Innocent Priests Caught in the Crossfire of the Abuse Scandals

WASHINGTON (DC)
The Weekly Standard

September 12, 2018

By Sophia Buono

“The question is, ‘Who can you trust?’”

One morning, Robert Altier entered a store in Minnesota, expecting a normal round of shopping. But what he encountered was anything but normal.

“There was a small child who was there with his mom,” says Altier. “And I [saw] this absolutely horrified look on the woman’s face, and she pulled him back.”

What provoked the reaction? Altier, a Catholic priest, was simply wearing his clerical attire—the black button-down and pants, complete with the white collar. But that outfit was enough to frighten a small child.

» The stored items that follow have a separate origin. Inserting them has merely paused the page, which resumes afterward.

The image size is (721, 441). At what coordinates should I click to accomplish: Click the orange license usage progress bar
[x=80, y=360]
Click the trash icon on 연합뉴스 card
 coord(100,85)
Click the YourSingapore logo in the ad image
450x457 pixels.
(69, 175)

After a slew of disturbing reports regarding sexual abuse allegations against priests and cover-ups from bishops, the incident (which happened to Fr. Altier “years ago,” in the midst of Minnesota’s own abuse scandals) demonstrates one of the repercussions that abuse scandals have had on the life and work of Catholic priests in America today.

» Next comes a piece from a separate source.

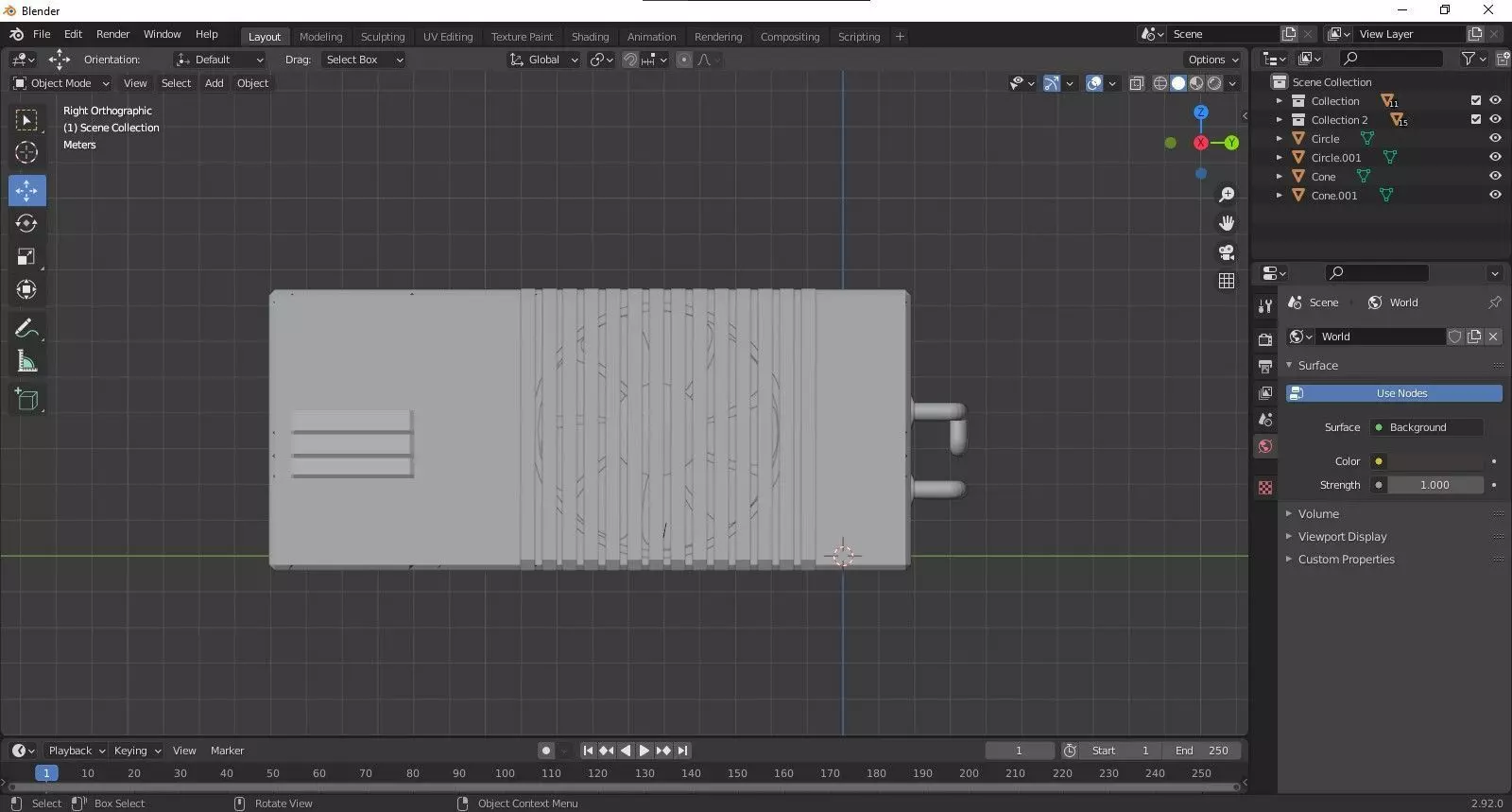The image size is (1512, 812).
Task: Choose the Measure tool
Action: pos(26,362)
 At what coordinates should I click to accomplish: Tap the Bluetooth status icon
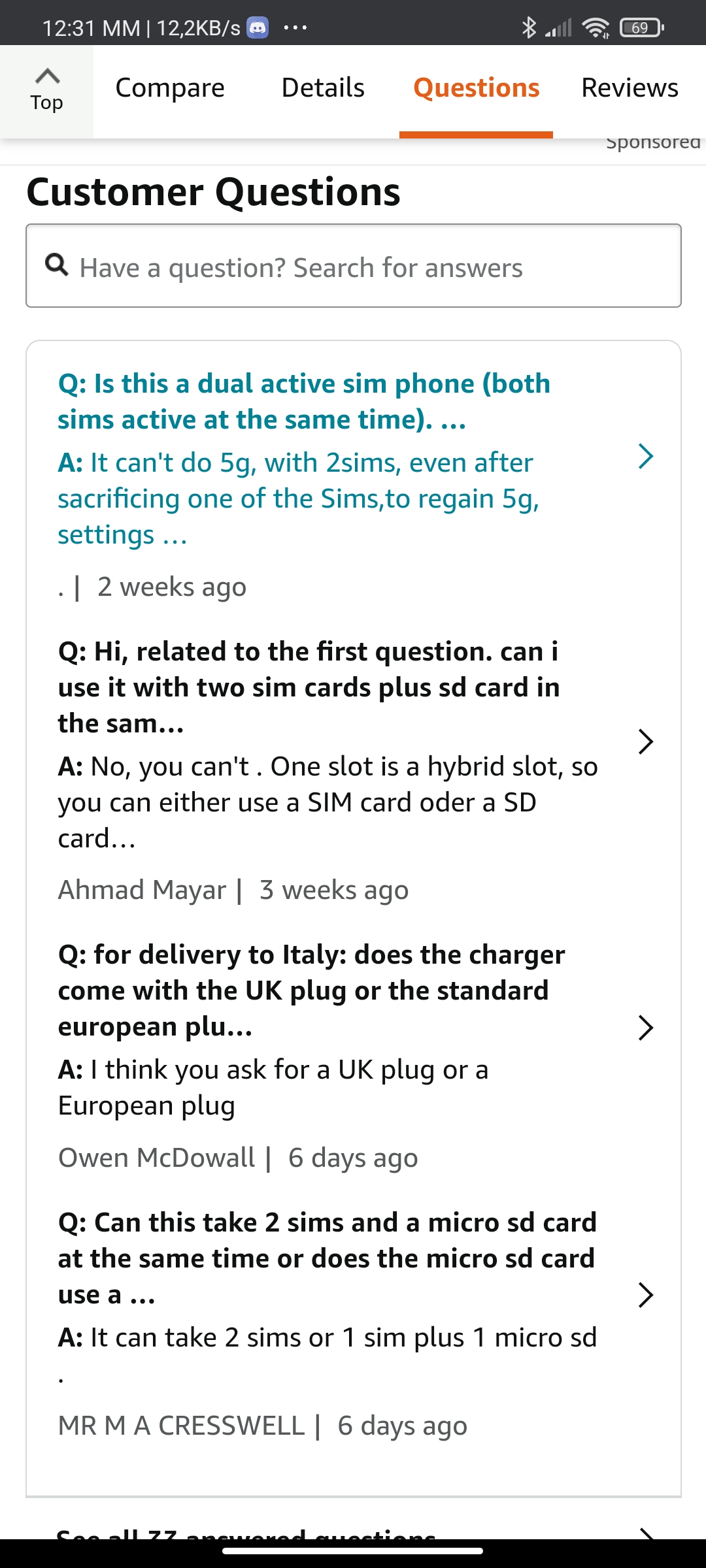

The infamous Pennsylvania grand jury report and indictments against ex-cardinal Theodore McCarrick have revealed church leaders’ failures to reprimand and remove perpetrators. This allowed the number of abuses to rise to painfully high levels. The Pennsylvania report alone identified 301 priests from six Pennsylvania dioceses who abused at least 1,000 children and adolescents between the 1940s and the 2010s.